Gerry Weber, a lawyer with the Georgia Council on Human Rights, says he thinks the sheer numbers of video cameras in the public’s hands is likely driving the latest trend of confrontations with police. Never before have video cameras been so cheap, portable and easy to use. The Nielsen Co. estimates one in two Americans will have a smartphone by this Christmas, up from one in 10 just three years ago.
Some police departments have recognized the spread of video cameras and have educated officers about how to act when film is rolling. Six years ago in St. Louis, before video cameras were ubiquitous in smartphones, the local chapter of the American Civil Liberties Union announced Project Vigilant: a plan to hand out cameras to people who wanted to film the police working in the crime-wracked streets around Fairground Park.
The department’s response: go ahead. We think you’ll catch us acting professionally.
Despite a high crime rate and occasional tensions between police and the community, complaints of officers stopping people from shooting video have been virtually unheard of in St. Louis.
After several lawsuits against Atlanta police officers who seized cameras from people taking video of them, the department issued a policy stating officers were prohibited from doing so.
Weber, the Georgia civil rights attorney who litigated some of the cases, said an increase in videotapes serves everyone's interests. The camera doesn't lie, he said.
“If we have standard operating procedures and a constitutional requirement that define the reach of the law enforcement officers’ duties–and we do–then the most true check on an officer’s conduct is to have a video of what they, in fact, did,” he said.
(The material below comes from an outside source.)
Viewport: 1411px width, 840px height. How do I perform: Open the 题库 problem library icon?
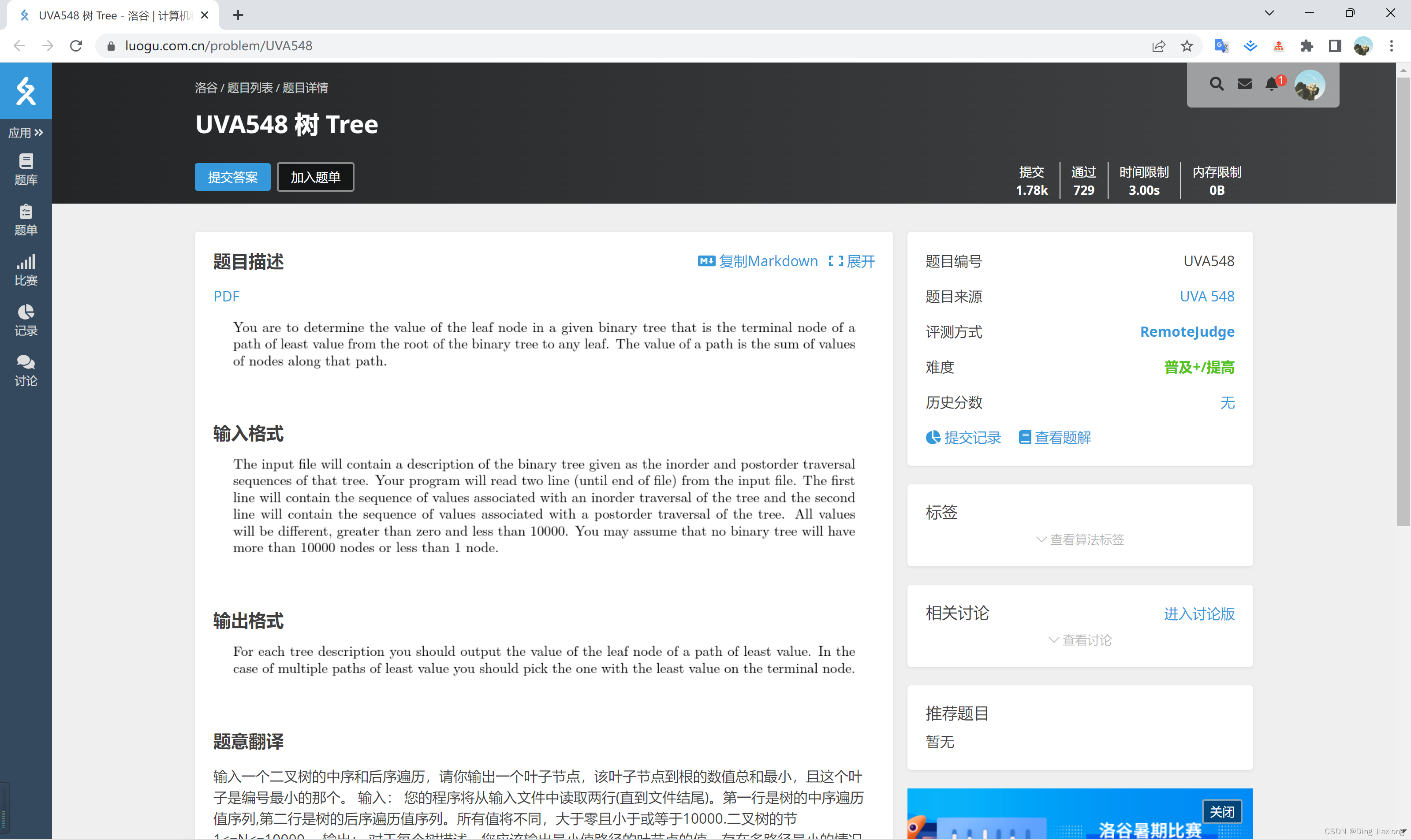(x=26, y=169)
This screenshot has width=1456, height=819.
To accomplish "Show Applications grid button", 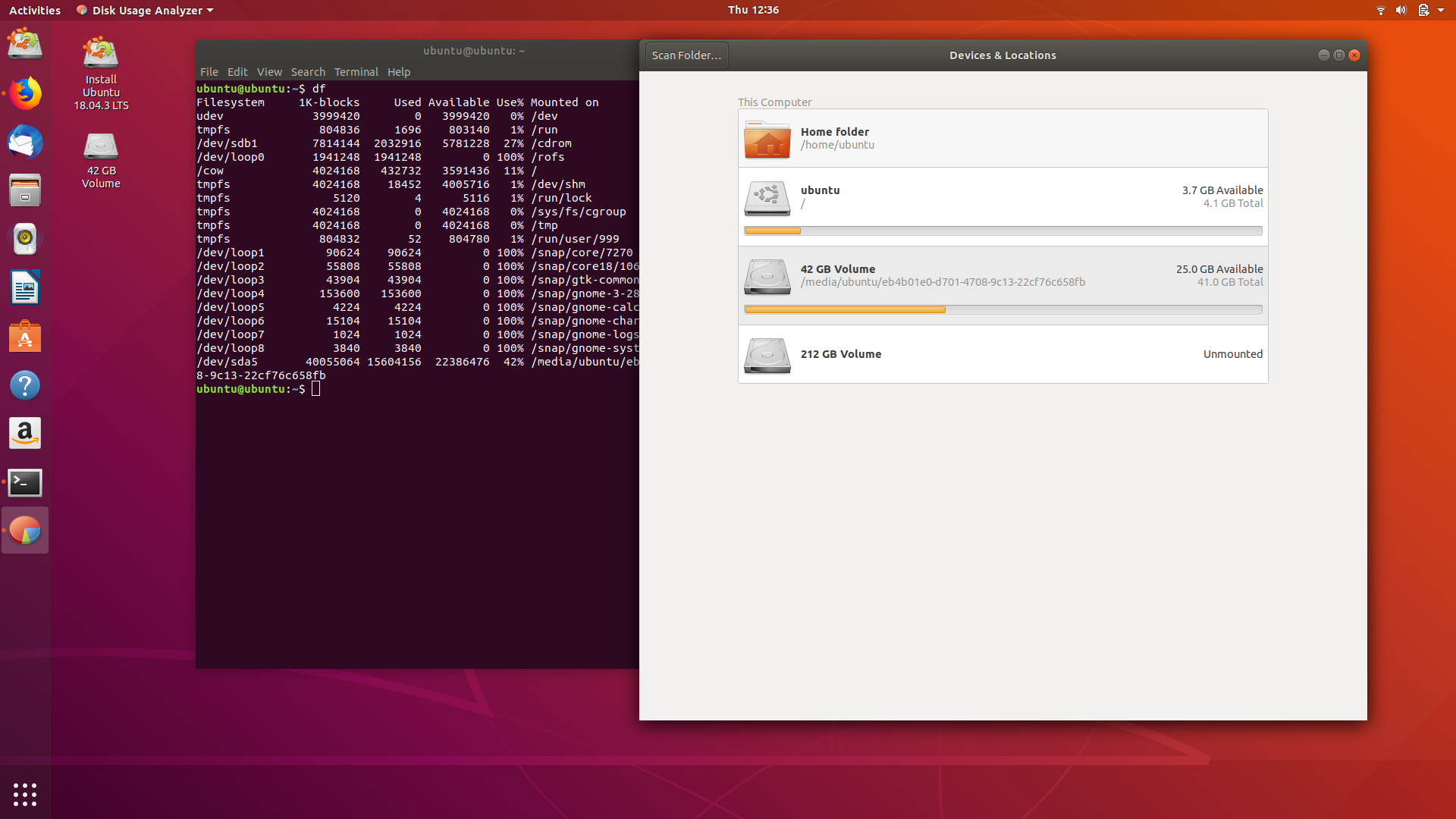I will [25, 794].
“You’re not going to need an internal affairs investigation where it’s one officer’s word against a citizen, you have the documented event that provides the most clear evidence for resolution, either to exonerate the officer or say he did not act properly.”
But until police start to uniformly accept the presence of video cameras on the street, it might be journalists like Clint Fillinger who feel their wrath.
In Milwaukee last month, veteran photojournalist Fillinger was trying to film a house fire when, his video shows, two police officers started backing him away from the perimeter. His video shows him backing up, protesting that other people were allowed to stay and watch.
“I just kept backing up and telling them I had a right to be there,” he said in a televised interview later.
The officers didn’t seem to have a clear reason why Fillinger needed to back up. One aid it was for his safety. The other said it was for privacy. (The department declined to make the officers available for an interview with The Crime Report.)
“Whose privacy?” Fillinger asked.
Finally, we see the camera on the ground. It’s not clear from the video, but Fillinger said he’d put his hand out.
The officer told him, “No one touches me,” and cuffed him.
Fillinger was cited for resisting and obstructing police.
Said Fillinger on camera later: “I’ve been doing this 45 years and nothing even close to this has ever happened.”
Jeremy Kohler, a regular contributor to The Crime Report, is an investigative reporter with the St. Louis Post-Dispatch and a journalism instructor at Washington University in St. Louis.